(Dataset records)
▶

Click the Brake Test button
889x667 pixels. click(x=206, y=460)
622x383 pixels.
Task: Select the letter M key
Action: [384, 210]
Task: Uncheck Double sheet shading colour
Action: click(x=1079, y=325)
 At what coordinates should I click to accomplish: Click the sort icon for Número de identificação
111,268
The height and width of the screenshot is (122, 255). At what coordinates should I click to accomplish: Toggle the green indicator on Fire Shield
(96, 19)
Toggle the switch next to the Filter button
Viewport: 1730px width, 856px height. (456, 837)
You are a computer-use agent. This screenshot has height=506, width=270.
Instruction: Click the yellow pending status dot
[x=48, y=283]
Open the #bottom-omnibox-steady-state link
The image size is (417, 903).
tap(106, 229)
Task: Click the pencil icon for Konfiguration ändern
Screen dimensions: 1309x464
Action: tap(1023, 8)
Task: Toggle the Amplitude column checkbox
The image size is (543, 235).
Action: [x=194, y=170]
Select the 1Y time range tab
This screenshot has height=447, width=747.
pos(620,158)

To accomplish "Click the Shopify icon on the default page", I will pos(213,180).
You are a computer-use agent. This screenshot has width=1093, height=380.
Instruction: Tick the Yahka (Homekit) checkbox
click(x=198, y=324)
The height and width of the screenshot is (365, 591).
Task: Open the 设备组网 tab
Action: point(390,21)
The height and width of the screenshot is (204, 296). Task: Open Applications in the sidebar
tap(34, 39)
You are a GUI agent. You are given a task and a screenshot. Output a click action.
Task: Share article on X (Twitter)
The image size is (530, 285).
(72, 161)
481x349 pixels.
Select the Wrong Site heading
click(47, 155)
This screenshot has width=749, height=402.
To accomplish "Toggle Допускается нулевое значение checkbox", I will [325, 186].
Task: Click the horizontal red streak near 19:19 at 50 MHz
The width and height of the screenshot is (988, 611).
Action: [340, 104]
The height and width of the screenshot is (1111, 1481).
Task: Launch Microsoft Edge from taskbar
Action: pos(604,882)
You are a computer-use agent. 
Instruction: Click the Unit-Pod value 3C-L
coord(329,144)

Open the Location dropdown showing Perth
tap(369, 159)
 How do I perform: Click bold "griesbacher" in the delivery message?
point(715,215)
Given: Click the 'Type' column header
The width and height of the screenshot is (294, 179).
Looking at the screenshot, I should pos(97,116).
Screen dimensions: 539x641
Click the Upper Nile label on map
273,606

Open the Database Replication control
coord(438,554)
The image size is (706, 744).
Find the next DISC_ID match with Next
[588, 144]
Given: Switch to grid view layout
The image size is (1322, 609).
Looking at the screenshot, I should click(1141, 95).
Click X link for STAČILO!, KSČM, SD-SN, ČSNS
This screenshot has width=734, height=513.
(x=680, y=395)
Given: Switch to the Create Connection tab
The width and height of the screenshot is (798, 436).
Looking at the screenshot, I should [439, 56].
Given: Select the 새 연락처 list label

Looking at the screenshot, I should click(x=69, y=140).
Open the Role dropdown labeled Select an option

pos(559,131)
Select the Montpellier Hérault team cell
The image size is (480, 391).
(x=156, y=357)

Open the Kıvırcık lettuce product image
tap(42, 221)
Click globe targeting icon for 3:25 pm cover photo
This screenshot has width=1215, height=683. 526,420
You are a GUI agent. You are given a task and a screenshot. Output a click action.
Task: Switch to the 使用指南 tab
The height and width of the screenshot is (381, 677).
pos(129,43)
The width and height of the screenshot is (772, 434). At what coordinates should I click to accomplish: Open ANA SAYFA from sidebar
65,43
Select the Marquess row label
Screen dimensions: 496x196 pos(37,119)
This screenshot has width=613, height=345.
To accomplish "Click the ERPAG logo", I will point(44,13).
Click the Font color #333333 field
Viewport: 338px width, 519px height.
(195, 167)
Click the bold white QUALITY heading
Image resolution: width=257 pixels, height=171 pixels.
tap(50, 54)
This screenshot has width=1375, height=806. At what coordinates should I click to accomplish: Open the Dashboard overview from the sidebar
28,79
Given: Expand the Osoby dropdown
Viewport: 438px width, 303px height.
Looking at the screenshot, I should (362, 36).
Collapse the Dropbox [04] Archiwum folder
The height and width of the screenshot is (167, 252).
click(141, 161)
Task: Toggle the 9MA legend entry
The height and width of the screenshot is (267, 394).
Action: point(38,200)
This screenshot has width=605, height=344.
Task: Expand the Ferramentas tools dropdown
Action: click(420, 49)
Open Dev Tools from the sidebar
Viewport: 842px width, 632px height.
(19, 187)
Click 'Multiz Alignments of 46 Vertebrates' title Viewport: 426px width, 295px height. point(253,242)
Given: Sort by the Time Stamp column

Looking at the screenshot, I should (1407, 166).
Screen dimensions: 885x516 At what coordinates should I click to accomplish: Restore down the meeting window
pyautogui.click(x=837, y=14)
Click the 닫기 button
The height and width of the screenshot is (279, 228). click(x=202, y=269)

◀

THE PROBLEM
All lines above in which the word "computer" occurs should be identified and copied.

ANSWER AREA
You are a computer-use agent. This screenshot has height=506, width=270.
You are a computer-use agent. This screenshot has width=1093, height=380.
You are a computer-use agent. 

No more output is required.